Defibrillation efficacy of different electrode placements in a human thorax model


The objective of this study was to measure the defibrillation threshold (DFT) associated with different electrode placements using a three- dimensional anatomically realistic finite element model of the human thorax. Coil electrodes (Endotak DSP, model 125, Guidant/CPI) were placed in the RV apex along the lateral wall (RV), withdrawn 10 mm away from the RV apex along the lateral wall (RVprox), in the RV apex along the anterior septum (RVseptal), and in the SVC. An active pulse generator (can) was placed in the subcutaneous prepectoral space.

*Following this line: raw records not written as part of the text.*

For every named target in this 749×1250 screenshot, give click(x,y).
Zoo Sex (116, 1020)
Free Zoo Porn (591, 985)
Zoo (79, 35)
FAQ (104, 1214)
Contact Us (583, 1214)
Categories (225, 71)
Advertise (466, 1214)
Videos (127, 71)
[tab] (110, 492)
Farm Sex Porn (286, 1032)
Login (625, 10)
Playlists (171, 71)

Five electrode configurations were studied: RV→SVC, Rv(prox)→SVC, RV(SEPTAL)→SVC, RV→Can, and RV→SVC+Can. DFTs are defined as the energy required to produce a potential gradient of at least 5 V/cm in 95% of the ventricular myocardium. DFTs for RV→SVC, RV(prox) →SVC, RV(septal)→SVC, RV→Can, and RV→SVC+Can were 10, 16, 7, 9, and 6J, respectively. The DFTs measured at each configuration fell within one standard deviation of the mean DFTs reported in clinical studies using the Endotak leads. The relative changes in DFT among electrode configurations also compared favorably. This computer model allows measurements of DFT or other defibrillation parameters with several different electrode configurations saving time and cost of clinical studies.